Clinics battle stigma
Though termination of pregnancy is legal in South Africa, the stigma associated with abortion still heavily afflicts both the women who exercise their right to take up that option and the nurses who provide the service.
Natalie Bailey has been a nurse at the Marie Stopes clinic in Cape Town for nearly two years. One of the challenging things about working there is that “everyone thinks that all we do are abortions”, she said.
“They are not aware of the other services we provide, such as HIV testing and counselling, family planning, pap smears, ultrasounds and now male circumcision.”
Bailey said they face harsh judgements from both their clients and the public. “Some people in the community call us murderers and ask us how we do what we do. Clients are also afraid of being seen coming in or walking out of the clinic. When we talk to them before or after their abortion they tell us to just provide them the services they came for so they can leave. They do not want to be seen here or be associated with us.”
Marie Stopes South Africa (MSSA) is a sexual and reproductive health (SRH) organisation established in 1994. Though commonly known for providing termination of pregnancies, MSSA provides a range of other services, including female sterilisation, vasectomies, blood pressure testing, male circumcision, pregnancy tests, counselling, contraception, pap smears, gynaecological check-ups and HIV testing.
With 29 centres in Gauteng, KwaZulu-Natal, Free State, Western Cape, Eastern Cape and Mpumalanga, MSSA services thousands of people around the country every year.
“In 2007 nationally we serviced approximately 283 000 people with a wide range of sexual and reproductive health (SRH) services,” said Laila Abbas, national spokesperson. “Of these services, our stats indicated that we served a total number of 32 156 clients for terminations. This equates to approximately 2 680 clients per month and 103 clients per day nationally.”
With the vast majority of clients coming from the poorest and most marginalised communities, MSSA structures prices to accommodate clients, Abbas said. “We operate on differential prices [so] that the prices charged in the affluent areas subsidise the communities that are economically marginalised.”
Despite South Africa’s liberal abortion laws, not all state medical institutions are equipped to perform terminations safely.
Buyiselwa Zondi is a maternity nurse who used to work for a local clinic in Estcourt in KwaZulu-Natal.
“I’ve seen some terrible things happen to women,” she says. “At our clinics we did not have all the facilities for terminations: we could only do them using the medical abortion pill. “We gave the patients the pill and sent them home to take it. Once they start feeling pains or start bleeding we advised them to rush to their local clinic. If they lived too far from a clinic or hospital they had to deal with what comes out all on their own.”

Stored items:
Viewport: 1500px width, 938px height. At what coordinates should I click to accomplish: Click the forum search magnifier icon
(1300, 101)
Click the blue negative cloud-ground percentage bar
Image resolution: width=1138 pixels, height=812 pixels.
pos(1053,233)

-- WHAT IS REQUIRED --
Continue the article on abortion stigma at South African clinics, picking up right after its final sentence. Nothing in the stored items is required for this work.

-- OUTPUT OF THE TASK --
Abbas said that in the past three years MSSA has seen a marginal increase in the number of clients—from 9 228 in 2006 to 11 976 in 2008. The growth can be attributed to MSSA’s increased number of centres, Abbas said. Women are also becoming slightly more aware of their rights and choices. She said clients range in age from 12 to 45, with an average age of 21. Children 12 years and older do not need their parents’ consent to have an abortion.
But youthful pregnancy is a concern, said Abbas. “We have noticed an increase in pregnancies among girls under 18. The number of teenage clients has gone up from 1% nationally 10 years ago to 4%. We need to come up with a proper sexual education system for children. As good as the education system as a whole is, it does not cater for the sexual education that children need.”
Bailey said seeing children as young as 13 at the clinic can be heartbreaking. “A 13 or 14-year-old is still a baby. When they come for an abortion you can see life being disrupted, especially when they are rape victims, which is often the case. It’s worse for me when we can’t help them: most rape victims come too late, after 21 weeks, and we have to turn them away because by law we cannot perform abortions on them after that time.”
She said the majority of the clinic’s clients are accompanied by their partners, which is an encouraging sign of people being more supportive and accepting.
“Sadly, though, I think the stigma will be there forever.”
Despite all the difficulties, Bailey said she believes in the work she does. “I’m doing it with pride. I am providing a service to my community. At least here they can have a safe abortion, giving them an opportunity to have another baby if they want to, unlike the unsafe backstreet abortions.”